3. These are the Mason's Examination published in the Flying Post
of April 13, 1723, the Grand Mystery of Freemasons Discovered,
published in 1725. These two Gould reproduces in the Appendix of
his History, Vol. iv, p. 281. On Aug. 16, 1730 the Daily Journal
published the Mystery of Freemasons, the catechism in which is a
slightly variant version from that of the Examination. It was
reproduced by Franklin in the Pennsylvania Gazette in the December
following. In October Prichard's Masonry Dissected appeared.
Besides these we really should add the Sloane MS. No. 3329 as no
authority gives it so late a date as 1738. The Trinity College and
Chetwode Crawley MSS. might be also adduced if it were not that
they may be of Scottish origin

4. The Trinity College has on it the following endorsement,
"Freemasonry, Feb. 1711" but this is in a different hand from the
contents of the MS. itself, and as we have no idea who made it or
when, or what grounds there were for the statement it is impossible
to receive it as evidence.

5. A. Q. C., Vol. iv, p. 33; Vol. 28, p. 80.

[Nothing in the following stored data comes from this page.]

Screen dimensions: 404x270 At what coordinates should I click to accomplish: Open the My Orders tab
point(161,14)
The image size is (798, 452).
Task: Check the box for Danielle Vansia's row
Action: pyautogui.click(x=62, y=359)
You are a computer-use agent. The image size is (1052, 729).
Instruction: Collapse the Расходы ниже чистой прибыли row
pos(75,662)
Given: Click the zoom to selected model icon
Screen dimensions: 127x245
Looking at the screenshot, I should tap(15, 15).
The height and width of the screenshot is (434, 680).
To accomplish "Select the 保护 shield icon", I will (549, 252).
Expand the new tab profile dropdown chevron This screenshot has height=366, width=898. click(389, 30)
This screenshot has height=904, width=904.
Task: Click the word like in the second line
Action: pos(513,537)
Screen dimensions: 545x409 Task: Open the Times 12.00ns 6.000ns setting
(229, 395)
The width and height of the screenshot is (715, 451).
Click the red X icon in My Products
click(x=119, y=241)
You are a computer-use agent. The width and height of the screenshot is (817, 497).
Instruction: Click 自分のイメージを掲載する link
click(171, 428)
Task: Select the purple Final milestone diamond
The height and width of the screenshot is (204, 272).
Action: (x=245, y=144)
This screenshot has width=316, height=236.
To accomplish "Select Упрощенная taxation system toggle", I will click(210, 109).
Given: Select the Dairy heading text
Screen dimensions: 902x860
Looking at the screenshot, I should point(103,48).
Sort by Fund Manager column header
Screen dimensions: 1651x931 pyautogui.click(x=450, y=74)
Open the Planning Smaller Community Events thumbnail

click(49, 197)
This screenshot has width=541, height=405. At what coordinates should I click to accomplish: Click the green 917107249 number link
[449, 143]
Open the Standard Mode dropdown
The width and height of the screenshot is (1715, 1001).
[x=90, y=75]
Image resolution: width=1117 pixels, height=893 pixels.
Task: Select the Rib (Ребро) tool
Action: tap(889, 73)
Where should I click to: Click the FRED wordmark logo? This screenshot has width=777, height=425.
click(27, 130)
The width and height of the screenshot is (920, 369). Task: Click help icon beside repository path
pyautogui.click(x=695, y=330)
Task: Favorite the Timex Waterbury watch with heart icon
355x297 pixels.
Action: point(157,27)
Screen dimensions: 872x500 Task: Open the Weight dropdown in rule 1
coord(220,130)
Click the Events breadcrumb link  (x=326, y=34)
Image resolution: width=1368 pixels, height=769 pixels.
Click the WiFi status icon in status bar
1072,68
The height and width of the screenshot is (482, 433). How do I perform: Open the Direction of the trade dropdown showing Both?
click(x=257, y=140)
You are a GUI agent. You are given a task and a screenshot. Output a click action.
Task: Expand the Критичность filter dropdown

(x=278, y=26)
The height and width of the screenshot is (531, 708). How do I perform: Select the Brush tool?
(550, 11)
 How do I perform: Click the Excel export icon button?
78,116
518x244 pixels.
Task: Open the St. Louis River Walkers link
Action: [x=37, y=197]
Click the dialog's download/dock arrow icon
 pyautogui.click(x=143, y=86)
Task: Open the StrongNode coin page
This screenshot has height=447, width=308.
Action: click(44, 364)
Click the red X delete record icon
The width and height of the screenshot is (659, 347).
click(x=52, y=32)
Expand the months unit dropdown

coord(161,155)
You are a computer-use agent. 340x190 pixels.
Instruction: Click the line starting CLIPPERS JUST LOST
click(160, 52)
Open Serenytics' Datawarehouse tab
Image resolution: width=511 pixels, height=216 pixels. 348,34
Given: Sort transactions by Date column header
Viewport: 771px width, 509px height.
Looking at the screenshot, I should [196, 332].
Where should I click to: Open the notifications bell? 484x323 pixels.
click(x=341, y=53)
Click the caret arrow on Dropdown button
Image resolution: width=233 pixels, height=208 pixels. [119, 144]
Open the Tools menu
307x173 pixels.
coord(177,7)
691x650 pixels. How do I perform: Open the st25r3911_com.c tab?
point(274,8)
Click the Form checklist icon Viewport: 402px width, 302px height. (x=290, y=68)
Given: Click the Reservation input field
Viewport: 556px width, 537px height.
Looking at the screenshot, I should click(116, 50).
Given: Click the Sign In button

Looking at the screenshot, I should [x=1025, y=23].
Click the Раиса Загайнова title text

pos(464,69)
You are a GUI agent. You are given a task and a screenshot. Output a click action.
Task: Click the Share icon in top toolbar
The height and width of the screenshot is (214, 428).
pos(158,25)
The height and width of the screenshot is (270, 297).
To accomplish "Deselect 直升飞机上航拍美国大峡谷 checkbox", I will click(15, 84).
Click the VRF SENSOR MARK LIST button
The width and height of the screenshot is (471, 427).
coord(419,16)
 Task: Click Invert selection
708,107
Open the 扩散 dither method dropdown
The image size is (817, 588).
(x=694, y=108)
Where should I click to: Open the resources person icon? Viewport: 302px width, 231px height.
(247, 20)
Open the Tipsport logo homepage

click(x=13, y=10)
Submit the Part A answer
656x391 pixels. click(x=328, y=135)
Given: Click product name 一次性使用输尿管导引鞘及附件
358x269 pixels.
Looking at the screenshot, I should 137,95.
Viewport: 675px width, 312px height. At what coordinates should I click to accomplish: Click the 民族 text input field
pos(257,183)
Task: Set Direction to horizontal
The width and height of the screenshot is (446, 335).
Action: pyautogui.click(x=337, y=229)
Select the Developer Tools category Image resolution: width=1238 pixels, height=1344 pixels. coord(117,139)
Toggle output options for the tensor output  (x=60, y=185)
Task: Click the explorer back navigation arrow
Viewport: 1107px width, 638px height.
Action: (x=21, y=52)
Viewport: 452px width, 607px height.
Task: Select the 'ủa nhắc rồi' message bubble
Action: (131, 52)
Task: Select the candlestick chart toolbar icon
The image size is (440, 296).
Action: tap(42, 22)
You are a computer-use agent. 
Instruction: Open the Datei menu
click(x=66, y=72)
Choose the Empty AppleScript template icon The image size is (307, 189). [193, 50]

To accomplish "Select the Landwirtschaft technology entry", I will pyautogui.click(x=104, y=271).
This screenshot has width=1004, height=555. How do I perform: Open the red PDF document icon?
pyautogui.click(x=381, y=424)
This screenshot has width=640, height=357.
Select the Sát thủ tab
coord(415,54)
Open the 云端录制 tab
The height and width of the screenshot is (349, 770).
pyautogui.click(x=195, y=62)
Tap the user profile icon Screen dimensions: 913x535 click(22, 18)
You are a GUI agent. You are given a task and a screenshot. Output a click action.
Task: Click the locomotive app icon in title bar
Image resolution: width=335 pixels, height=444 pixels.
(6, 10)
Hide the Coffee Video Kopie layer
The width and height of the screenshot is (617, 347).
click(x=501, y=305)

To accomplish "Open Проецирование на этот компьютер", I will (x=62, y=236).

6. Anderson's New Book of Constitutions 1738, p. 217, Reproduced in
Q. C. A., Vol. vii.

7. For Gould's argument on this point the Concise History, p. 400,
and Essays, p. 223, may be consulted.

8. Hughan's Masonic Sketches and Reprints (1871), p. 112.

9. Gould, Essays, p. 218. Pennell's work was reproduced by Dr.
Chetwode Crawley in Caementaria Hibernica, Vol. i.

10. History, Vol. iii, p. 114.

11. Essays, p. 218

12. Ibid, p. 269.

13. Ib., p. 223.

14. We judge that it is. see Concise Hist., pp. 400-401. Compare
also Wonnacott, A. Q. C., Vol. xxviii, p. 80.

15. Compare also the Concise History, p. 417.